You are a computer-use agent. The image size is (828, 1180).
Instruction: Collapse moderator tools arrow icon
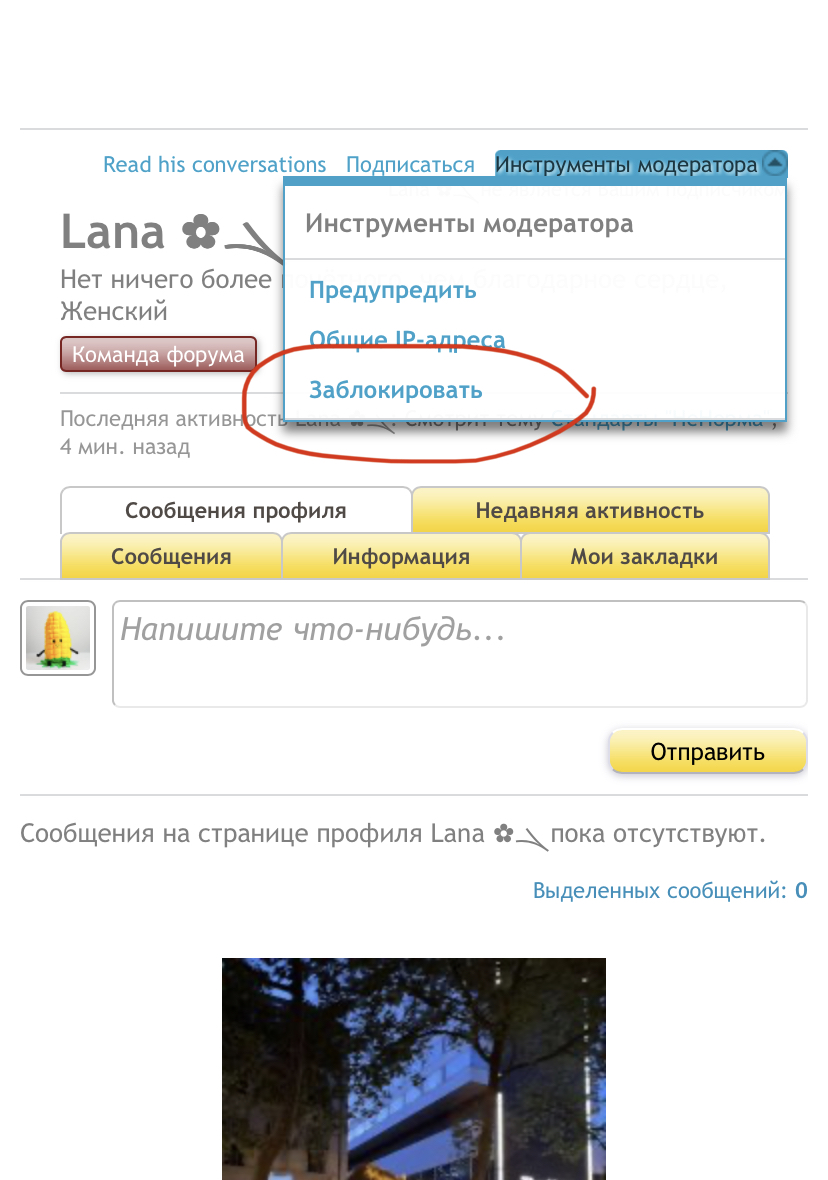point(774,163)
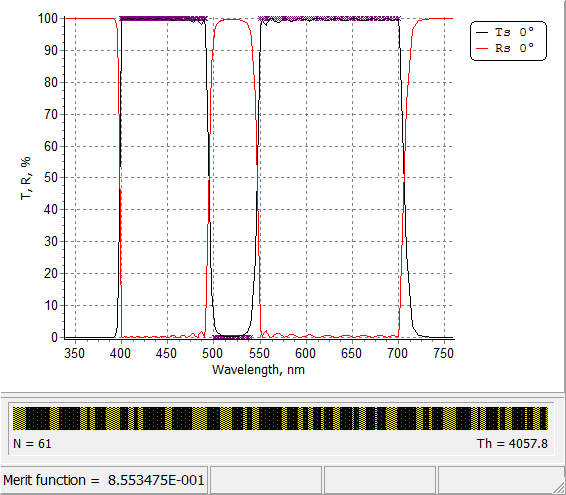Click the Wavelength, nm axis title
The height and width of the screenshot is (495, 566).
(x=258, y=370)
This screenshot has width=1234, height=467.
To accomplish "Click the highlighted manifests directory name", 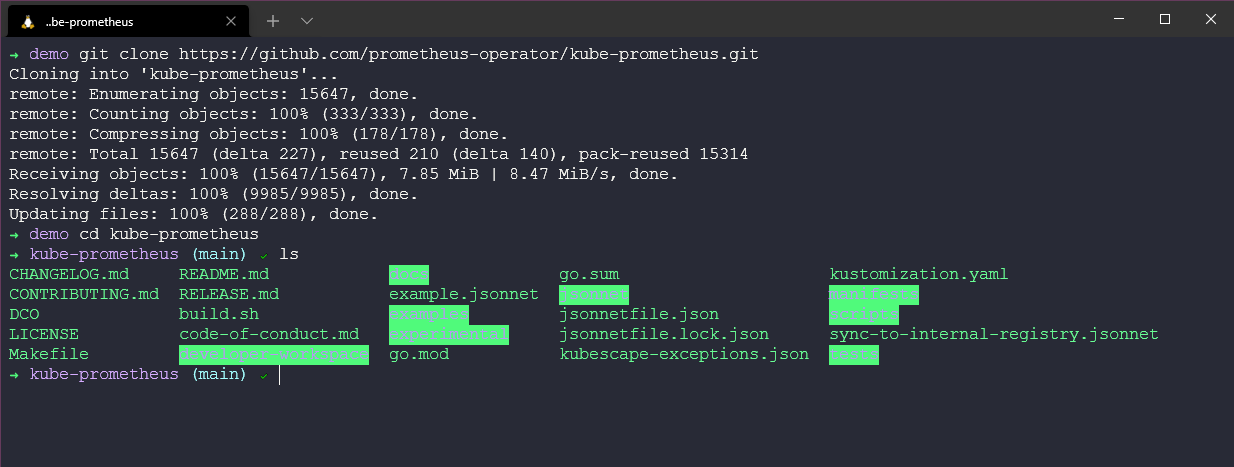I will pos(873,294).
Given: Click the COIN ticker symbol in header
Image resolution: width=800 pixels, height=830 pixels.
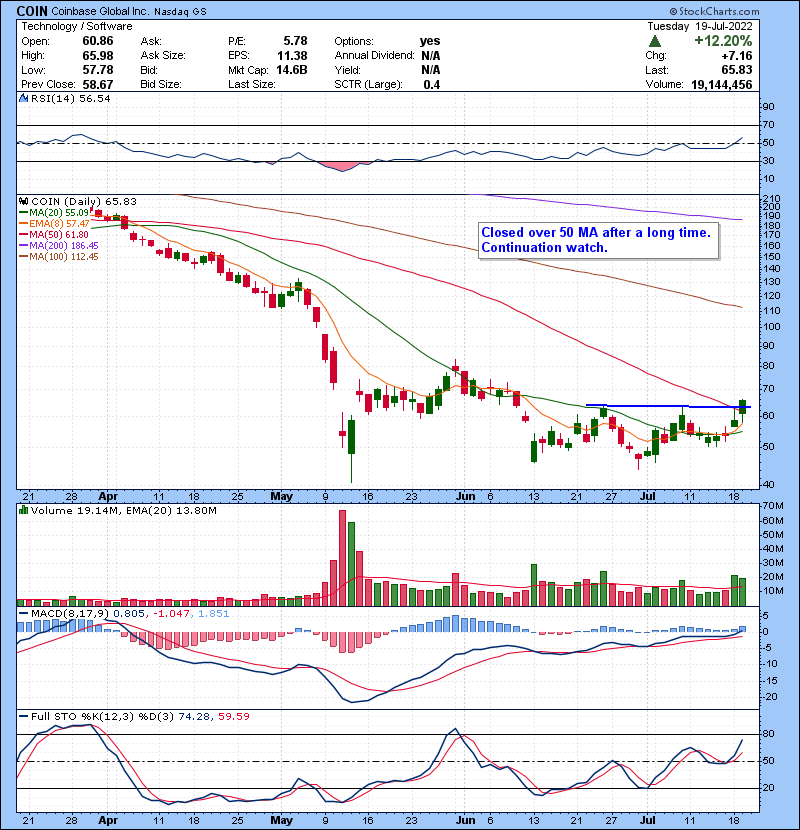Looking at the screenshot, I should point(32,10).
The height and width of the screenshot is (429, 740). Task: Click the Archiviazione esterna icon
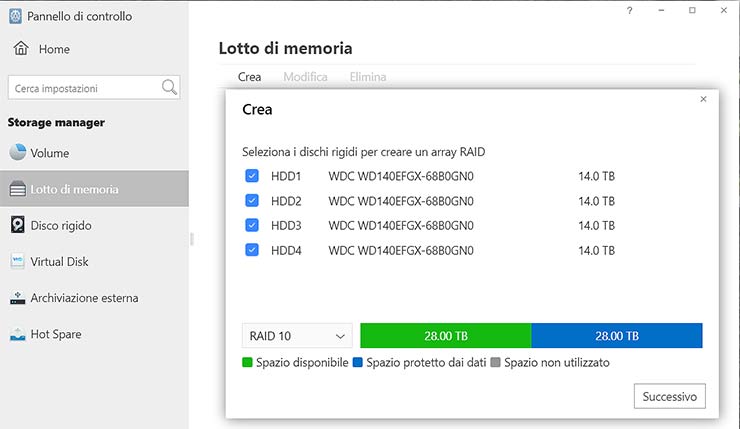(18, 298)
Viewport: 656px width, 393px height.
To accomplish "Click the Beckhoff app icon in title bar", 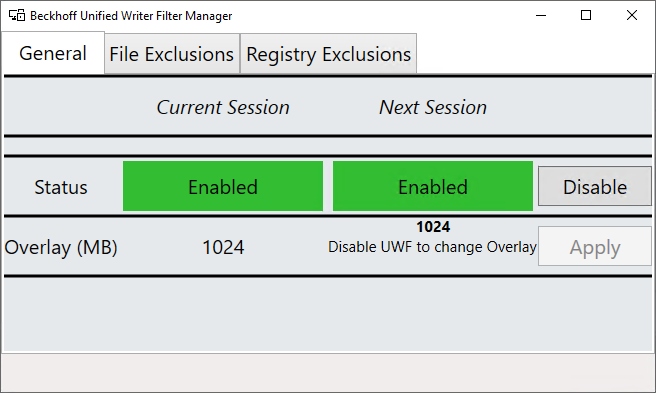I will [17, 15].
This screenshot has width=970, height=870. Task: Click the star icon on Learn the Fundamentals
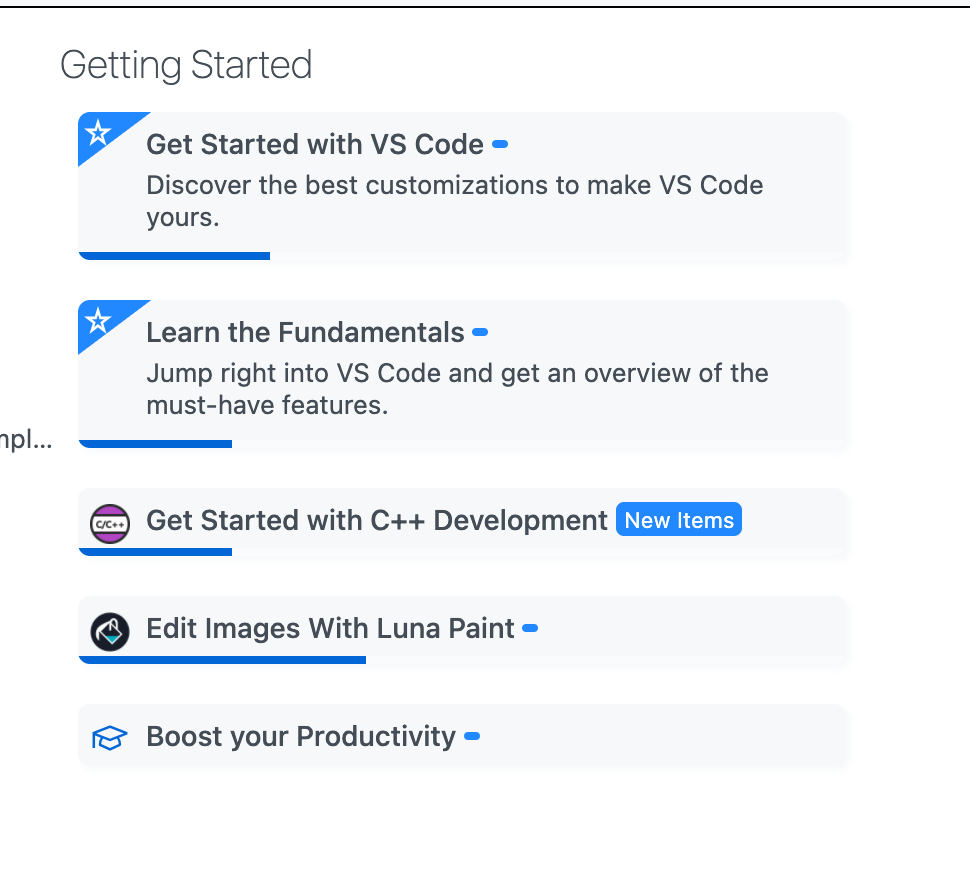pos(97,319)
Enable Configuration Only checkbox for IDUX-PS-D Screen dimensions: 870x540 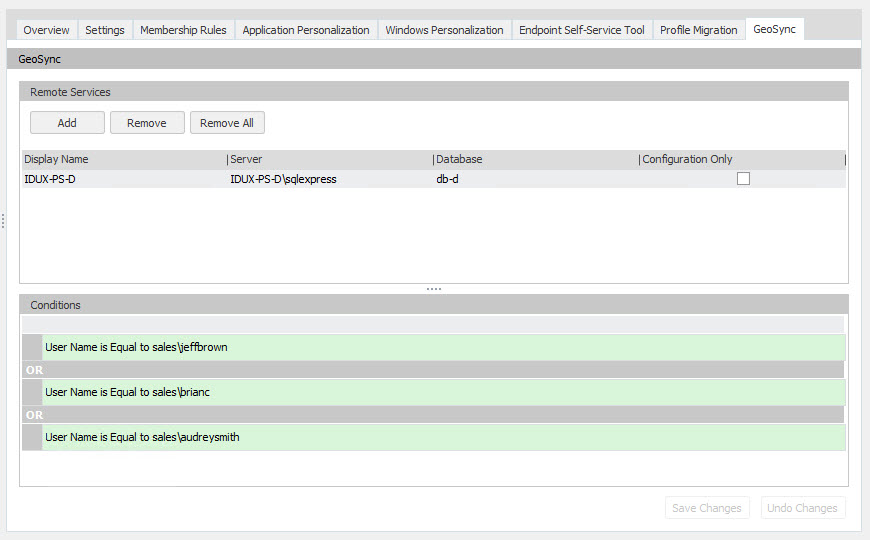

## [WORK INSTRUCTIONS]
How many of the lines above contain the string "width"? Reply with the number only.

## [EXERCISE SOLUTION]
6